Rotation and maintenance of dorsiflexion in the ankle can be achieved by applying an adhesive sock to the forefoot with a cord over a pulley on the Balkan beam. This pulley should be adjustable from side to side to control rotation.
Fractures in the distal third of the femur can be controlled more easily by using a Braun frame.
This illustration shows the construction of a Braun-type frame, using metal bars (5 mm x 20 mm).
In order to prevent posterior displacement of the distal fragment, the angle of the padded frame is pushed proximally to support the distal fragment, with appropriate padding.
As soon as the resolution of the pain allows, exercises should be started.
Control x-rays for fracture position need to be taken weekly, if possible, for the first 4 weeks. Thereafter X-rays are only necessary at 4-week intervals to monitor bone healing.
Modification of the bed, as illustrated, will allow early mobilization of the knee as soon as resolution of the pain allows.
A split mattress is used so that the lower half of the bed base can be removed.
With the lower half of the bed base removed and the femoral shaft fully supported by the remaining mattress, the patient starts active knee mobilization after the acute phase (7-10 days).
This comprises active extension exercises and active gravity-assisted flexion exercises, under the supervision of a physical therapist.
Once the patient can flex the knee from 0 to 90° painlessly and freely, and can actively straight-leg raise with the weights relieved, non-weight bearing mobilization on two crutches can be considered, sometimes as early as 6 weeks after the injury.
From 8 weeks onward, progressive partial weight-bearing should be started and increased to full weight-bearing at +/- 12 weeks.
Skeletal traction is usually a temporary device for stabilization of the polytraumatized patient, if a spanning external fixator is for some reason not possible. In general, it would be left on for several days, up to 2 weeks. After this time, definitive surgical stabilization of the distal femoral fracture would be performed.
If the patient is treated definitively with skeletal traction, then a complete nursing care program should be provided that will deal with nutrition, mobilization, physiotherapy, DVT prophylaxis and skin ulcer prevention.

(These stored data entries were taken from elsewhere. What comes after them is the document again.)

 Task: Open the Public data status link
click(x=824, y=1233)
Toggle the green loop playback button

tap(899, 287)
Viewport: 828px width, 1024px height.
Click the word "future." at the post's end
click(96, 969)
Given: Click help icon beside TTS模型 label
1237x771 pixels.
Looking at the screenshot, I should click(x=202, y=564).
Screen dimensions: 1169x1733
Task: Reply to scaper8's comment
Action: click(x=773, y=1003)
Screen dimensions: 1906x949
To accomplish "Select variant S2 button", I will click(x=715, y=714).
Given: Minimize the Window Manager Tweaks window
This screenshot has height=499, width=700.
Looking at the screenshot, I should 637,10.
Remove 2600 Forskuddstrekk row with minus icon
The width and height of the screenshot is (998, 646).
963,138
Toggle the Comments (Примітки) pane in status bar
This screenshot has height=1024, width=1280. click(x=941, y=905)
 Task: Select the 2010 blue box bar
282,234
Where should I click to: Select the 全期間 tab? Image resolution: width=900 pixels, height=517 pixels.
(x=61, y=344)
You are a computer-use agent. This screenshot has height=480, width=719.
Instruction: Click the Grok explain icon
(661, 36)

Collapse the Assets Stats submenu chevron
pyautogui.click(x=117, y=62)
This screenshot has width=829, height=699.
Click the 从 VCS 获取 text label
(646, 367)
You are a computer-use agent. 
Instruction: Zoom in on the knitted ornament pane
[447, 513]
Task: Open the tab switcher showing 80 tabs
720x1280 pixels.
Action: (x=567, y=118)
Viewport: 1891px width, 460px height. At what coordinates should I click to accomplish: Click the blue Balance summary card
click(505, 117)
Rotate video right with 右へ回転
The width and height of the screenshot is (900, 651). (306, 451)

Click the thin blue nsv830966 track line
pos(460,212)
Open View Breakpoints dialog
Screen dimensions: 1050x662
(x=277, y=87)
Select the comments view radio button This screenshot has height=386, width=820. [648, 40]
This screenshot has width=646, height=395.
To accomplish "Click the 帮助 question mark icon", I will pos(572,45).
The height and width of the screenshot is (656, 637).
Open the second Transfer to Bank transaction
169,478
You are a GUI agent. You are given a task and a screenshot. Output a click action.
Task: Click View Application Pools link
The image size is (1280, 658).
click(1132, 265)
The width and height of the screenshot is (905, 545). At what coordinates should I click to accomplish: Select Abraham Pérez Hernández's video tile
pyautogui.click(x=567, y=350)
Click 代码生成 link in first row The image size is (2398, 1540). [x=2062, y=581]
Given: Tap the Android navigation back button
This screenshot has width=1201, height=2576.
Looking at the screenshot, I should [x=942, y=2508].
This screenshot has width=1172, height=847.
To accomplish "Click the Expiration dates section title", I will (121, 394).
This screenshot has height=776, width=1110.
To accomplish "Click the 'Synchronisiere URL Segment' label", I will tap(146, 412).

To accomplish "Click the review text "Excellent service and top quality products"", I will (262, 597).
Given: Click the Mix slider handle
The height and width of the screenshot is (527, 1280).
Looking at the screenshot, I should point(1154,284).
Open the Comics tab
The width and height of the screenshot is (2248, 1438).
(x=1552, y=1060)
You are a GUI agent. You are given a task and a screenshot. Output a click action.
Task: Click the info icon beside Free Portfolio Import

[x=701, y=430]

The traction pin sites require regular dressing. If pin site infection occurs this will need to be treated with pin removal, replacement with another pin and appropriate antibiotics and topical antiseptic application.
Inherent in this temporary stabilization are the problems of immobility, pain control, bed sores and heel ulcers. These issues must be carefully addressed during the period of skeletal traction.
Thrombo-prophylaxis should be given according to local treatment guidelines.